Jobs designing switch mode power supplies think their competition is Chinese OEMs who pay experienced engineers £15k
So a lot of the electronic engineering graduates get diverted into software. They'd like to be able to own a house some day, after all.
You deserve the wages you can command in the market. If the labor pool is limited companies will have to pay more. Maybe AI will change the dynamics. But otherwise hardware will always struggle to compete on pay.
For reference, I hold a doctorate in Engineering and a Class 1 MEng both at Oxford. I was offered £40k to work as an engineer in my niche (photonics). My lab partner who went to Germany sits on a ~€90k salary doing similar to what I would have done.

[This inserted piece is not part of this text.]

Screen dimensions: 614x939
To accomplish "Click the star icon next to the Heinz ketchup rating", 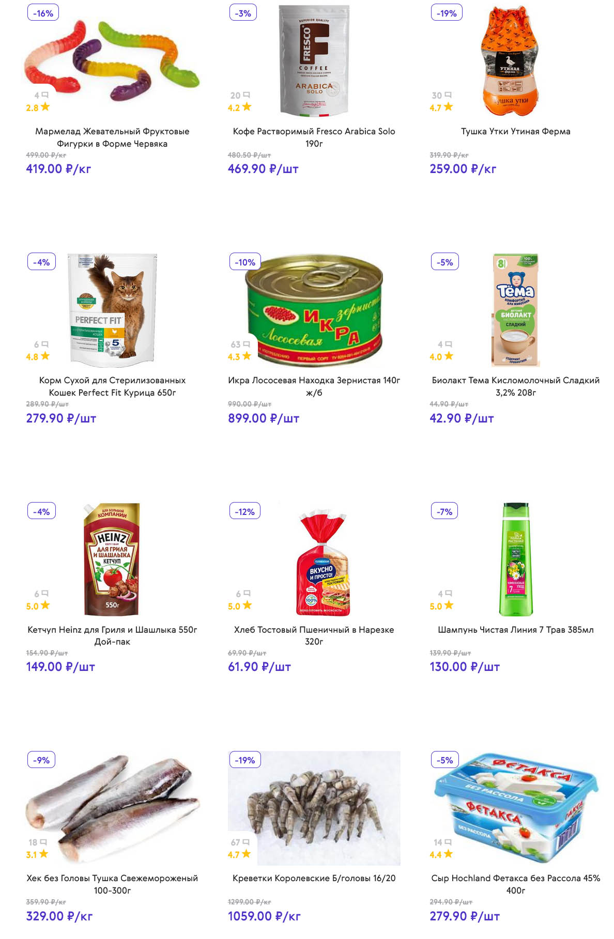I will click(x=45, y=605).

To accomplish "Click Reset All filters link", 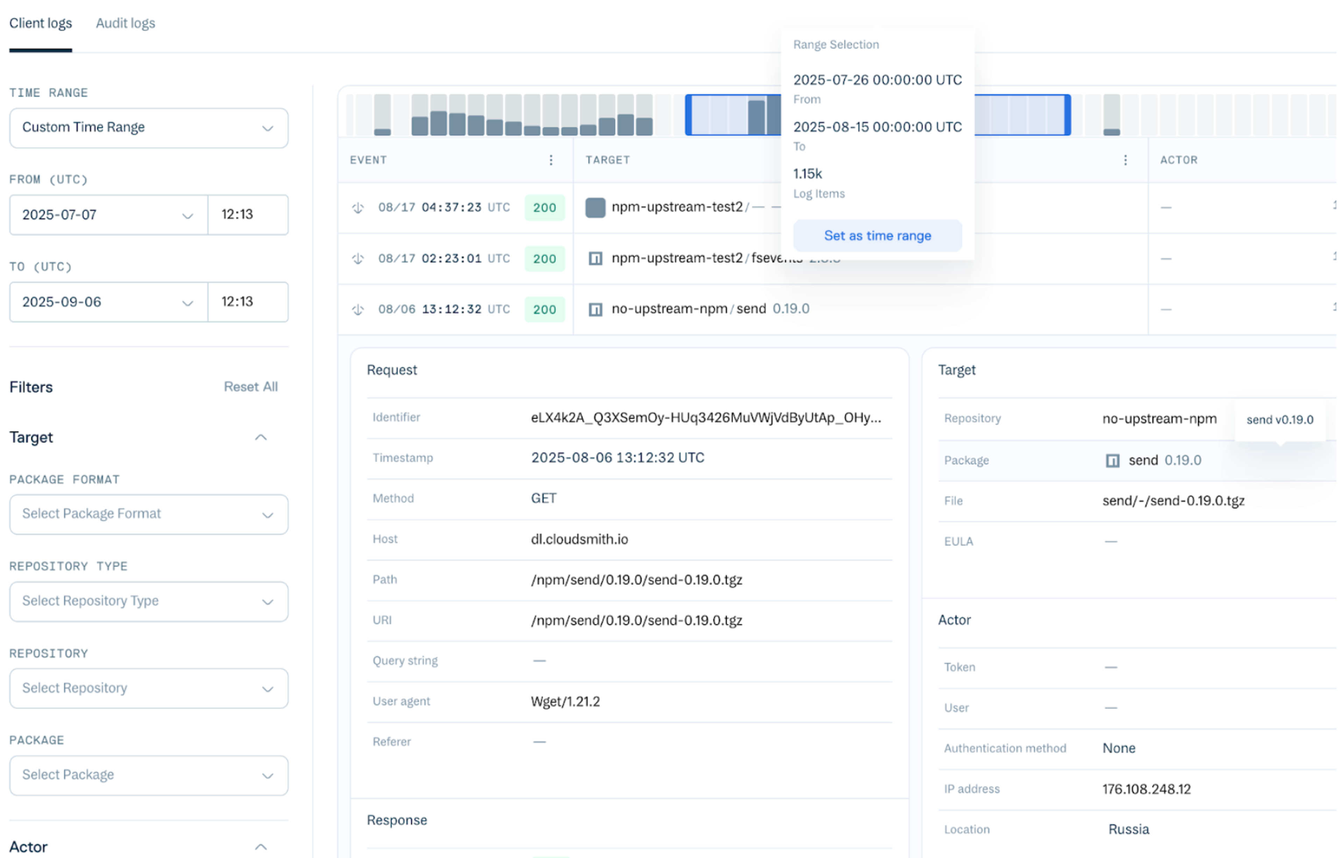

Due to the limitations of hardware career options in London, I opted for software engineering post-DPhil, but I ended up earning £42k. After two years of work, I am sitting on £52k. I don't regard myself as an "under achiever", I own a significant proportion of the product I work on and am a top contributor.
I don't think that level of comp is appropriate given the amount of work I put myself through / how much I contribute, and I think it's reflective of the UK as a whole.
Irrespective of your self perception of value, I am not sure you are fully grasping the disconnect between the growth in cost of living and the (lack of) growth in wages of the past 50 years for the average human in western economies.
By many standards we actually need that 125k just to live what we would consider a middle class life in the 1980's.
UK's pay is extremely low. And you know that it is VERY difficult to earn beyond £80k/yr as a SWE outside of top foreign employers in the UK like Google or Citadel. More likely, you'll stagnate at £50-60k.
And when factoring the UK's CoL being comparable to some of the more expensive American cities (SF, NYC, Boston) yet salaries being a fraction of those available there, it makes sense why engineering isn't well regarded, and plenty of people either switch to finance or immigrates to the States, Australia, or Canada.
That’s not correct at all. There’s a ~130k job going for lead engineer of a data team at a home improvement store.
It’s not “VERY difficult” - it’s not easy but it’s definitely achievable.
The majority of the gains in the S&P 500 come from tech companies, with a large part of their value being embedded in their software assets.